The Federal Court has declared Prepaid Services and Boost Tel engaged in misleading conduct and false representations concerning the benefits of their phone cards.
Prepaid Services, a wholly owned subsidiary of Optus Mobile, and Boost, a company that but buys telecommunication services through PPS were alleged by the The Australian Competition and Consumer Commission (ACCC) to have contravened the Trade Practices Act.
The phone card sellers were alleged to represent certain phone cards as providing consumers with a specified amount of call time, when that was not the case and that no fees, other than timed call charges, would apply when in fact other fees were charged.
The ACCC will continue to promote truth in advertising and the phone card industry, says ACCC chairman Graeme Samuel.
“The ACCC has been active in promoting truth in advertising in the telecommunications industry and this action against Boost and PPS in the phone card sector of the market highlights that the ACCC will take court action where companies make misleading representations,” Mr Samuel said.
PPS and Boost were also declared to have represented that a specified rate per minute would apply to calls regardless of the number and length of calls made, when in fact the specified call rate was highly unlikely to be ever achieved.

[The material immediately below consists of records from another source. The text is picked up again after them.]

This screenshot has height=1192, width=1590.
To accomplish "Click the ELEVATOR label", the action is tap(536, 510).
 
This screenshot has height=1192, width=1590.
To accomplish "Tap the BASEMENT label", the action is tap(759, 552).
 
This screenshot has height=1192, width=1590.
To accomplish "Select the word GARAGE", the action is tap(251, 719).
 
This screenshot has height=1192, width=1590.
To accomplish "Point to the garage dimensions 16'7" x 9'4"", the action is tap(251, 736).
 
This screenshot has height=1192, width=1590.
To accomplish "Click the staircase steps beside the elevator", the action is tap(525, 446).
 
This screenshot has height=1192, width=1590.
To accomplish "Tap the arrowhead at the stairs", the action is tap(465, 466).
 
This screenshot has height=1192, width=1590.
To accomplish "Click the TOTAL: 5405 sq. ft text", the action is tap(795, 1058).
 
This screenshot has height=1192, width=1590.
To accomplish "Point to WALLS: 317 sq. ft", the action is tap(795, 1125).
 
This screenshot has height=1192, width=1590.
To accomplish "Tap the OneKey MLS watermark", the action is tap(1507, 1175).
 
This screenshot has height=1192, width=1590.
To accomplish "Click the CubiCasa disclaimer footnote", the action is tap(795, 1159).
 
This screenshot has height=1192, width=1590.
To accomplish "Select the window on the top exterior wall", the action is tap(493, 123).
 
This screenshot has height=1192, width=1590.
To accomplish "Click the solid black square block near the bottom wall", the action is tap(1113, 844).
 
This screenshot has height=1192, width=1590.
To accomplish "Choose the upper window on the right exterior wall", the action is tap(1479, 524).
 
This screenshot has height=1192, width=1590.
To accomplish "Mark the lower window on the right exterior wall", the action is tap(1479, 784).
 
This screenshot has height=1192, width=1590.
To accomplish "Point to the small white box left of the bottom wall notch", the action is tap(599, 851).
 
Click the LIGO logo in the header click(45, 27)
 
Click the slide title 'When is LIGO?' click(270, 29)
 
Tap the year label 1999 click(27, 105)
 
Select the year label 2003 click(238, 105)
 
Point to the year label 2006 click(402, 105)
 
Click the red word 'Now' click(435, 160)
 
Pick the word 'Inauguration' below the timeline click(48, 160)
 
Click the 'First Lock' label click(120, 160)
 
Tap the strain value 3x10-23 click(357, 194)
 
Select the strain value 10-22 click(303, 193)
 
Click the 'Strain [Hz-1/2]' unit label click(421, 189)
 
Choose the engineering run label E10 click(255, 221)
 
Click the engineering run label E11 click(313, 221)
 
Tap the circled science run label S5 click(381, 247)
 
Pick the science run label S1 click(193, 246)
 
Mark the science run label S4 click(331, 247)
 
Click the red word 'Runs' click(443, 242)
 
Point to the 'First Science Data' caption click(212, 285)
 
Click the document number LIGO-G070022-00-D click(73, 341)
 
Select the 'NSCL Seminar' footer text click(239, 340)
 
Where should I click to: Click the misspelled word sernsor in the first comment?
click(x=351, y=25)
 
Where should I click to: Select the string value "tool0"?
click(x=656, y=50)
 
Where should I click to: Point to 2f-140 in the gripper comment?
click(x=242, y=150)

For example Boost represented that its card offered 1896 minutes of talk time to various countries including the UK and Japan at a flat rate of half a cent per minute. Yet the minutes could only be obtained in exceptional and unlikely circumstances, such as one continuous call over 30 hours long or through a series of calls exactly one or five minutes in duration.
The court has declared Boost’s conduct was false and misleading, has ordered injunctions to prevent similar conduct in the future, ordered Boost publish corrective notices, and to pay the ACCC’s costs. The court has also made declarations and similar orders by consent against PPS.